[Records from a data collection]
• • • • • • •

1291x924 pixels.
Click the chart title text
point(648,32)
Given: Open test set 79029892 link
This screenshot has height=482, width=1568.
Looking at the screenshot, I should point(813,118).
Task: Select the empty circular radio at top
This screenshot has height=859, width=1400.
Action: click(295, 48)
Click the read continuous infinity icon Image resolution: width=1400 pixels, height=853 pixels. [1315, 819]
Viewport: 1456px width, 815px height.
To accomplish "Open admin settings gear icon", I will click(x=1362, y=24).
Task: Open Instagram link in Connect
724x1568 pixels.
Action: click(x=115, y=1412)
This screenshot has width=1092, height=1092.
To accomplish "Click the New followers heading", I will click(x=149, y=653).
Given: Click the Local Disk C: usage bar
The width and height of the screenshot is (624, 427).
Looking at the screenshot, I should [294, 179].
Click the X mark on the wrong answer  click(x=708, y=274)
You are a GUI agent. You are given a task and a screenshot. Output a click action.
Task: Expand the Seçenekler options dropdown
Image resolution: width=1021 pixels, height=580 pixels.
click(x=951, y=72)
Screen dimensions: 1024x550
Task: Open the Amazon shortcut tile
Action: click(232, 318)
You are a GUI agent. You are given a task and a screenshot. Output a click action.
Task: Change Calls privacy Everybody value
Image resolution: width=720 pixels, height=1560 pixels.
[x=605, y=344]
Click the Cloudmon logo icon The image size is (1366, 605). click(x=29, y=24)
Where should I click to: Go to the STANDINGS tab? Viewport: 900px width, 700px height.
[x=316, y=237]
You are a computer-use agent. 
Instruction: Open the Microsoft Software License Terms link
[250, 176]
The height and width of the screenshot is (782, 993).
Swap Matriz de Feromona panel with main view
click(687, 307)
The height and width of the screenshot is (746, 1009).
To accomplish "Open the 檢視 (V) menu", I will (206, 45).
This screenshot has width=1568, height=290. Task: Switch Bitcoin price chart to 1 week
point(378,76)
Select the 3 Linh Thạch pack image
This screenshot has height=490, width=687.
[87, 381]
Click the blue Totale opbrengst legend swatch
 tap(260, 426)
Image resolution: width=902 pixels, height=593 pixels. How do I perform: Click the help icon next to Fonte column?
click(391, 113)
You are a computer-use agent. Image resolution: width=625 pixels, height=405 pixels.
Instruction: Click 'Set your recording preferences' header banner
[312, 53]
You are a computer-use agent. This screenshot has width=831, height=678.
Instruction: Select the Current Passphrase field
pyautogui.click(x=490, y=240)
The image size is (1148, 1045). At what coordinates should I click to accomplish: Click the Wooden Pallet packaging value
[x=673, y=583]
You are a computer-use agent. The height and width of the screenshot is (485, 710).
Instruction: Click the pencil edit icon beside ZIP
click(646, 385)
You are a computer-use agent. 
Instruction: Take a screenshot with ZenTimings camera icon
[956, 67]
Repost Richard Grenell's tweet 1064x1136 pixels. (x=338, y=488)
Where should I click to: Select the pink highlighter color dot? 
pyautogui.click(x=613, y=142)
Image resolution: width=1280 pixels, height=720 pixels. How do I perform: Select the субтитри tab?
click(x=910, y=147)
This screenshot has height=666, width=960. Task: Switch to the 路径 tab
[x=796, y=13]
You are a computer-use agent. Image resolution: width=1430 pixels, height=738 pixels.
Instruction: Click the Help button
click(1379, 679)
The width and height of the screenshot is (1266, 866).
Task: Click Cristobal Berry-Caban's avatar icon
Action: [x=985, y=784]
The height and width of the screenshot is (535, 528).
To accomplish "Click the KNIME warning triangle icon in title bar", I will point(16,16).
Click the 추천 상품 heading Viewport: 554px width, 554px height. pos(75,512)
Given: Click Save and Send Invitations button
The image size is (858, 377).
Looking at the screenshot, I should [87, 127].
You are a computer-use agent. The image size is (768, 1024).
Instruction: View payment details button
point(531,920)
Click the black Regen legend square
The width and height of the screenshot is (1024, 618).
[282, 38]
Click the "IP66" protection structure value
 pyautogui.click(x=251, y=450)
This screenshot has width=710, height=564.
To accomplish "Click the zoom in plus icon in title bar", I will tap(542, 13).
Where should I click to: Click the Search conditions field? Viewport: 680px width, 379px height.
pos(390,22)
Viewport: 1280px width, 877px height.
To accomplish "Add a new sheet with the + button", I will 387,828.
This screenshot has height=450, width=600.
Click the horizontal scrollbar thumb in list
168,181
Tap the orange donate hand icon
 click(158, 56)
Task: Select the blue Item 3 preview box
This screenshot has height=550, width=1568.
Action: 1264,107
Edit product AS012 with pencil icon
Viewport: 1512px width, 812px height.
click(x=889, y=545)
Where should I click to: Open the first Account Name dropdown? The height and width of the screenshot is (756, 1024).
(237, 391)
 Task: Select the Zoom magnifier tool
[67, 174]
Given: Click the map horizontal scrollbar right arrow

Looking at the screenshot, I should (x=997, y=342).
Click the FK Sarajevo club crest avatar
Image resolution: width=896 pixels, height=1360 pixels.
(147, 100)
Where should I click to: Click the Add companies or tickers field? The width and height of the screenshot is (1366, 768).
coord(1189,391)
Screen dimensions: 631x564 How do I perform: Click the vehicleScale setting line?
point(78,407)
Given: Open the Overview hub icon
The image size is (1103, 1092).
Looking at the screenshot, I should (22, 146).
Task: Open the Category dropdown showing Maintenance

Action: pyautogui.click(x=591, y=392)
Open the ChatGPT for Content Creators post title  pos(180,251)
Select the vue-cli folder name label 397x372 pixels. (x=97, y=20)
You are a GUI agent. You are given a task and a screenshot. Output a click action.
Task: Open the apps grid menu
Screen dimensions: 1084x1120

• • • • • • •

▶ SET TASK
Lay out every line of the listing above as a numbered list, omitting any blank lines.

▶ TASK OUTPUT
1. 1291x924 pixels.
2. Click the chart title text
3. point(648,32)
4. Given: Open test set 79029892 link
5. This screenshot has height=482, width=1568.
6. Looking at the screenshot, I should point(813,118).
7. Task: Select the empty circular radio at top
8. This screenshot has height=859, width=1400.
9. Action: click(295, 48)
10. Click the read continuous infinity icon Image resolution: width=1400 pixels, height=853 pixels. [1315, 819]
11. Viewport: 1456px width, 815px height.
12. To accomplish "Open admin settings gear icon", I will click(x=1362, y=24).
13. Task: Open Instagram link in Connect
14. 724x1568 pixels.
15. Action: click(x=115, y=1412)
16. This screenshot has width=1092, height=1092.
17. To accomplish "Click the New followers heading", I will click(x=149, y=653).
18. Given: Click the Local Disk C: usage bar
19. The width and height of the screenshot is (624, 427).
20. Looking at the screenshot, I should [294, 179].
21. Click the X mark on the wrong answer  click(x=708, y=274)
22. You are a GUI agent. You are given a task and a screenshot. Output a click action.
23. Task: Expand the Seçenekler options dropdown
24. Image resolution: width=1021 pixels, height=580 pixels.
25. click(x=951, y=72)
26. Screen dimensions: 1024x550
27. Task: Open the Amazon shortcut tile
28. Action: click(232, 318)
29. You are a GUI agent. You are given a task and a screenshot. Output a click action.
30. Task: Change Calls privacy Everybody value
31. Image resolution: width=720 pixels, height=1560 pixels.
32. [x=605, y=344]
33. Click the Cloudmon logo icon The image size is (1366, 605). click(x=29, y=24)
34. Where should I click to: Go to the STANDINGS tab? Viewport: 900px width, 700px height.
35. [x=316, y=237]
36. You are a computer-use agent. 
37. Instruction: Open the Microsoft Software License Terms link
38. [250, 176]
39. The height and width of the screenshot is (782, 993).
40. Swap Matriz de Feromona panel with main view
41. click(687, 307)
42. The height and width of the screenshot is (746, 1009).
43. To accomplish "Open the 檢視 (V) menu", I will (206, 45).
44. This screenshot has width=1568, height=290. Task: Switch Bitcoin price chart to 1 week
45. point(378,76)
46. Select the 3 Linh Thạch pack image
47. This screenshot has height=490, width=687.
48. [87, 381]
49. Click the blue Totale opbrengst legend swatch
50.  tap(260, 426)
51. Image resolution: width=902 pixels, height=593 pixels. How do I perform: Click the help icon next to Fonte column?
52. click(391, 113)
53. You are a computer-use agent. Image resolution: width=625 pixels, height=405 pixels.
54. Instruction: Click 'Set your recording preferences' header banner
55. [312, 53]
56. You are a computer-use agent. This screenshot has width=831, height=678.
57. Instruction: Select the Current Passphrase field
58. pyautogui.click(x=490, y=240)
59. The image size is (1148, 1045). At what coordinates should I click to accomplish: Click the Wooden Pallet packaging value
60. [x=673, y=583]
61. You are a computer-use agent. The height and width of the screenshot is (485, 710).
62. Instruction: Click the pencil edit icon beside ZIP
63. click(646, 385)
64. You are a computer-use agent. 
65. Instruction: Take a screenshot with ZenTimings camera icon
66. [956, 67]
67. Repost Richard Grenell's tweet 1064x1136 pixels. (x=338, y=488)
68. Where should I click to: Select the pink highlighter color dot? 
69. pyautogui.click(x=613, y=142)
70. Image resolution: width=1280 pixels, height=720 pixels. How do I perform: Select the субтитри tab?
71. click(x=910, y=147)
72. This screenshot has height=666, width=960. Task: Switch to the 路径 tab
73. [x=796, y=13]
74. You are a computer-use agent. Image resolution: width=1430 pixels, height=738 pixels.
75. Instruction: Click the Help button
76. click(1379, 679)
77. The width and height of the screenshot is (1266, 866).
78. Task: Click Cristobal Berry-Caban's avatar icon
79. Action: [x=985, y=784]
80. The height and width of the screenshot is (535, 528).
81. To accomplish "Click the KNIME warning triangle icon in title bar", I will point(16,16).
82. Click the 추천 상품 heading Viewport: 554px width, 554px height. pos(75,512)
83. Given: Click Save and Send Invitations button
84. The image size is (858, 377).
85. Looking at the screenshot, I should [87, 127].
86. You are a computer-use agent. The image size is (768, 1024).
87. Instruction: View payment details button
88. point(531,920)
89. Click the black Regen legend square
90. The width and height of the screenshot is (1024, 618).
91. [282, 38]
92. Click the "IP66" protection structure value
93.  pyautogui.click(x=251, y=450)
94. This screenshot has width=710, height=564.
95. To accomplish "Click the zoom in plus icon in title bar", I will tap(542, 13).
96. Where should I click to: Click the Search conditions field? Viewport: 680px width, 379px height.
97. pos(390,22)
98. Viewport: 1280px width, 877px height.
99. To accomplish "Add a new sheet with the + button", I will 387,828.
100. This screenshot has height=450, width=600.
101. Click the horizontal scrollbar thumb in list
102. 168,181
103. Tap the orange donate hand icon
104.  click(158, 56)
105. Task: Select the blue Item 3 preview box
106. This screenshot has height=550, width=1568.
107. Action: 1264,107
108. Edit product AS012 with pencil icon
109. Viewport: 1512px width, 812px height.
110. click(x=889, y=545)
111. Where should I click to: Open the first Account Name dropdown? The height and width of the screenshot is (756, 1024).
112. (237, 391)
113.  Task: Select the Zoom magnifier tool
114. [67, 174]
115. Given: Click the map horizontal scrollbar right arrow
116. Looking at the screenshot, I should (x=997, y=342).
117. Click the FK Sarajevo club crest avatar
118. Image resolution: width=896 pixels, height=1360 pixels.
119. (147, 100)
120. Where should I click to: Click the Add companies or tickers field? The width and height of the screenshot is (1366, 768).
121. coord(1189,391)
122. Screen dimensions: 631x564 How do I perform: Click the vehicleScale setting line?
123. point(78,407)
124. Given: Open the Overview hub icon
125. The image size is (1103, 1092).
126. Looking at the screenshot, I should (22, 146).
127. Task: Open the Category dropdown showing Maintenance
128. Action: pyautogui.click(x=591, y=392)
129. Open the ChatGPT for Content Creators post title  pos(180,251)
130. Select the vue-cli folder name label 397x372 pixels. (x=97, y=20)
131. You are a GUI agent. You are given a task and a screenshot. Output a click action.
132. Task: Open the apps grid menu
133. Screen dimensions: 1084x1120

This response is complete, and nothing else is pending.